W głowie chłopaka delikatnie się zakręciło. Zatoczył się i oparł o ścianę.
Z jego brzucha sączyła się szkarłatna ciecz, która aż przyprawiła go o dreszcze.
Czy ja umrę?
To pytanie zawirowało w jego głowie i naprawdę chłopak nie chciał myśleć o tym, że mógłby zginąć. Nie dziś.
Zanim upadł na ziemię zobaczył jak sprzedawczyni wyciąga jakiś kij spod lady i obezwładnia ostatniego napastnika.
Podbiegła do Spidermana z jakąś szmatką do zatamowania krwawienia.
- Już, spokojnie, dziękuję ci pająku... dziękuję, teraz nie dam ci umrzeć, nie mogę... - powiedziała starsza pani
Wtedy urwał mu się film.
***
Bruce siedział w salonie i oglądał tewizję. W sumie skakał między kanałami starając się znaleźć cokolwiek ciekawego.
Postawił na wiadomości, w których najciekawszym newsem był rabunek kilka dzielnic od wieży, w której siedział.

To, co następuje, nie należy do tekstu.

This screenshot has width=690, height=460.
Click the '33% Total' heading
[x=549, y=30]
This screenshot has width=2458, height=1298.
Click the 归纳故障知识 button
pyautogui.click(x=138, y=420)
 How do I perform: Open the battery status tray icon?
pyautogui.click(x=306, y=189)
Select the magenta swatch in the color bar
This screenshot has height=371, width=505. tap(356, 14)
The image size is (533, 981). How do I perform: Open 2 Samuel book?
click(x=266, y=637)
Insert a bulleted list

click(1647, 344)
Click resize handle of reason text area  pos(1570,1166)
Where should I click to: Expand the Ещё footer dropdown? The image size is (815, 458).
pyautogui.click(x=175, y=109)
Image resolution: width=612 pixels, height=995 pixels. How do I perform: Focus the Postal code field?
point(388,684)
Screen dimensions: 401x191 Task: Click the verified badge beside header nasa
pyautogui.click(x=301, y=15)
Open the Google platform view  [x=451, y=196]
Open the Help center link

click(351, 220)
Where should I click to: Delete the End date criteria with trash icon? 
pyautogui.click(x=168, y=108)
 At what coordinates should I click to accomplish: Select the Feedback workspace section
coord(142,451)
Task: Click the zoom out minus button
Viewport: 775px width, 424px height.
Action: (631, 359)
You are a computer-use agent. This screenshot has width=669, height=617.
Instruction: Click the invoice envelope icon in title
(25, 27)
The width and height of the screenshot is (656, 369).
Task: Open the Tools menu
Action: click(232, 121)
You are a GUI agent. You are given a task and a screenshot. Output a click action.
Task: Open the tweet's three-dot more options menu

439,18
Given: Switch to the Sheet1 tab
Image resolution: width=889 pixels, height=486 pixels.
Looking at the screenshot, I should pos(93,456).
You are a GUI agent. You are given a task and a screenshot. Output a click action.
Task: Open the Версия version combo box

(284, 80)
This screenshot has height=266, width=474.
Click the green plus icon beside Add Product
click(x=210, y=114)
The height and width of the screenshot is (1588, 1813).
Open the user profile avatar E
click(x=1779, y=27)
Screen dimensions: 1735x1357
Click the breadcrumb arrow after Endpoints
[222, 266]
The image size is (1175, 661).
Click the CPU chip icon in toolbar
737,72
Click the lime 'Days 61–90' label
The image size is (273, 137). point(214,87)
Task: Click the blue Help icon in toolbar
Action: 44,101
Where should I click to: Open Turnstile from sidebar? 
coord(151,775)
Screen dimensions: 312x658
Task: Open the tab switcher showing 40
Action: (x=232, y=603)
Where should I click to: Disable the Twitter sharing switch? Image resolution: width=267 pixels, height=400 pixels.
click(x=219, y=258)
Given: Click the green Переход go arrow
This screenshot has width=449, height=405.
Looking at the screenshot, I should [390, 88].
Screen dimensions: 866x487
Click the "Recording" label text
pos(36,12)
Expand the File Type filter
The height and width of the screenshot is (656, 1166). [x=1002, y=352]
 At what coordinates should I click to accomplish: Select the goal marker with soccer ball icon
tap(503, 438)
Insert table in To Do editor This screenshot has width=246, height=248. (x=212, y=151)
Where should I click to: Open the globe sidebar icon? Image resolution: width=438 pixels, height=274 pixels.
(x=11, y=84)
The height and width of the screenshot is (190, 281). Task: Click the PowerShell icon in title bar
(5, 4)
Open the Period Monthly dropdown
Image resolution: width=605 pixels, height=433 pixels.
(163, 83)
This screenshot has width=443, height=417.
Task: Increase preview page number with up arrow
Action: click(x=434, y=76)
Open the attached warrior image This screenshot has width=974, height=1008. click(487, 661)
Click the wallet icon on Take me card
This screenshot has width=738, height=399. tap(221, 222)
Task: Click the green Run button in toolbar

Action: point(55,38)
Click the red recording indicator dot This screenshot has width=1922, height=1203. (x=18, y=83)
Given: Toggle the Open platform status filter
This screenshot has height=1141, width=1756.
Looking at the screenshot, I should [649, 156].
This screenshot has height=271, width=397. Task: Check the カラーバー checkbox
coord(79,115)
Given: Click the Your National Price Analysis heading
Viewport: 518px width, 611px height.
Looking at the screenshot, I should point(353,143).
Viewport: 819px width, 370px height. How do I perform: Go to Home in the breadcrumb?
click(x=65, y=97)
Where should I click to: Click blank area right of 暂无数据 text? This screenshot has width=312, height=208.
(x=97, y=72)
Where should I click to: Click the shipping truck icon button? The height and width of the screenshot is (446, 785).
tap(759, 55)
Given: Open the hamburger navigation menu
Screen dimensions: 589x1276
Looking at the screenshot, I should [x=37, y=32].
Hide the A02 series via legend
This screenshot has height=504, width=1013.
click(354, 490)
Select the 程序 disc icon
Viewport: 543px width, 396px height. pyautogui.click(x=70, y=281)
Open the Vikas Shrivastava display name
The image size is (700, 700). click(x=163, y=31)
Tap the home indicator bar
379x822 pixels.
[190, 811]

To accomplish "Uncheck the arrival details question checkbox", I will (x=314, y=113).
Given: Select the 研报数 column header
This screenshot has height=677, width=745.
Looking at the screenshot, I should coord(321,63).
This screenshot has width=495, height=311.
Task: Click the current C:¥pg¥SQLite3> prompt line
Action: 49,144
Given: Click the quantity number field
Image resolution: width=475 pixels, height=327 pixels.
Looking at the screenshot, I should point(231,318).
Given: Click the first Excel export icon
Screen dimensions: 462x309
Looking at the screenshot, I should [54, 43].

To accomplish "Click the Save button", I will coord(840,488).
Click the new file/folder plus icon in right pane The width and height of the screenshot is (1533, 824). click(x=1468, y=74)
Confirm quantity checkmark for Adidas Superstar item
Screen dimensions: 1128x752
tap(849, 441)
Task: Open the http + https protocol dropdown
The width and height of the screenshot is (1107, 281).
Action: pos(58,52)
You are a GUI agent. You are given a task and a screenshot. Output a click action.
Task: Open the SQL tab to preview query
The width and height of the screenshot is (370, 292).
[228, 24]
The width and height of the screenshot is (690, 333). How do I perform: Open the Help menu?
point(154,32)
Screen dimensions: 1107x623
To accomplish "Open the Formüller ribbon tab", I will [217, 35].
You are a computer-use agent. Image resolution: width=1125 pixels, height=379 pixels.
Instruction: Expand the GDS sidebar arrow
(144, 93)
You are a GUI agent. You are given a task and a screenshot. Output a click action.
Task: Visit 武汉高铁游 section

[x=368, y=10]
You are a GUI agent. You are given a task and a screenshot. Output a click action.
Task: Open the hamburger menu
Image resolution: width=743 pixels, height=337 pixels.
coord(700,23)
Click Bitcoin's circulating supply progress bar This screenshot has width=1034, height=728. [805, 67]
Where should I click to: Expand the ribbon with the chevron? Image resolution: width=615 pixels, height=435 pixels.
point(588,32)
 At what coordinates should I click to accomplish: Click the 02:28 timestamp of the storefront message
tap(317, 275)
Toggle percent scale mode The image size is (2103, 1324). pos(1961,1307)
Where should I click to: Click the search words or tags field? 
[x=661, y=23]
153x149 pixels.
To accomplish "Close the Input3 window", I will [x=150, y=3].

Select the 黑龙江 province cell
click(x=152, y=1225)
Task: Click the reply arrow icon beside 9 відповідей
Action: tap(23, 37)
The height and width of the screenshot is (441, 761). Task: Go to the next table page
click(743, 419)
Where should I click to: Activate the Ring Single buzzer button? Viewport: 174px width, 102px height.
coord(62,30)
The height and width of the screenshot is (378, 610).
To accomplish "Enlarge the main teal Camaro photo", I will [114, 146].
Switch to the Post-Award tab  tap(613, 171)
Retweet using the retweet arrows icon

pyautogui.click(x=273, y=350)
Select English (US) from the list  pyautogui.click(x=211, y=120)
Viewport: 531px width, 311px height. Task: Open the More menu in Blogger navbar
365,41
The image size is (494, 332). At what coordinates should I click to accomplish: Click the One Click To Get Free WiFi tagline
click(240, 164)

Postrzelony został Spiderman, który uprzednio obezwładnił dwóch mężczyzn. Pani Linda, która była ofiarą kradzieży opowiedziała dokładnie o tym jak czerwony bohater ją uratował. Aktualnie znajduje się w karetce obok sklepu. Jest nieorzytomny, ale z tego co wiemy w stanie stabilnym.
Banner zerwał się z miejsca i natychmiast zadzwonił do Starka.
- Co jest? - zapytał miliarder po drugiej stronie słuchawki
- BIERZ ZBROJĘ I CHODŹ PRZED WIEŻĘ! JUŻ!
Geniuszowi nie trzeba było dwa razy powtarzać. W mniej niż dwie minuty był już na dole obok doktora, który nie wytłumaczył mu nic, tylko pokierował na miejsce zdarzenia, o którym usłyszał w telewizji.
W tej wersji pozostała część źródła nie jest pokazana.